Get["C:\\VertexEnum.m"]; (*Change path as appropriate.*)
(*If you don't use semicolons, you may want: 
Off[General::spell];  Off[General::spell1]; 
Off[Syntax::com]; Off[Write::noopen]; *)
normals = {{0, 0, -1}, {0, -2, 2}, {2, 0, 2}, {0, 2, 2}, {-2, 0, 2}}; 
(*The normals must be outwardly oriented*)
pts = {{1, 1, 0}, {0, 0, 1}, {0, 0, 1}, {0, 0, 1}, {0, 0, 1}}; 
shift = {10, 10, 10};
(*The shift has to be large enough to push the polyhedron into the first octant 
for the package to work, but its actual values don't matter.*)

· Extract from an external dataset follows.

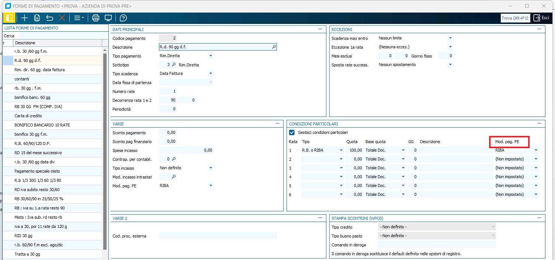555x260 pixels.
Task: Click the screen preview monitor icon
Action: coord(108,18)
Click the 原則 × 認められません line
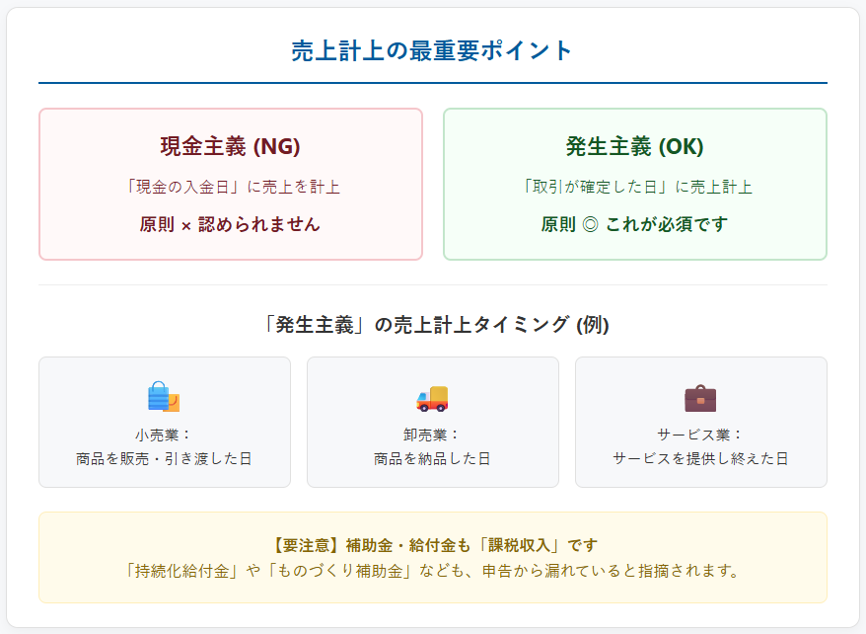 (x=231, y=224)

ds = MapThread[#1.(#2 + shift) &, {normals, pts}]; 
{shiftedvs,activesets} = VertexEnum`VertexEnumeration[normals, ds]; 
vs = MapThread[#1 - shift &, {shiftedvs}]; 
poly = VertexEnum`Polyhedron3D[vs, activesets];
Show[Graphics3D[poly, 
 ListPointPlot3D[vs, PlotStyle -> PointSize[0.05]], 
 BoxRatios -> Automatic]

vs is a list of the vertices if needed for other things, poly is a list of lists of vertices to represent the faces, and the Show command generates something like this: pyramid

Edit: I realized it's better to let the package handle the making of the polyhedron (although possibly the polygons are oriented the wrong way). While something like RegionPlot3D[ And @@ MapThread[#1.({x, y, z} - #2) <= 0 &, {normals, pts}], {x, -2, 2}, {y, -2, 2}, {z, -1, 2}, PlotPoints -> 25] will technically work to roughly show the polyhedron, the newly-edited above code uses the package to extract the faces exactly.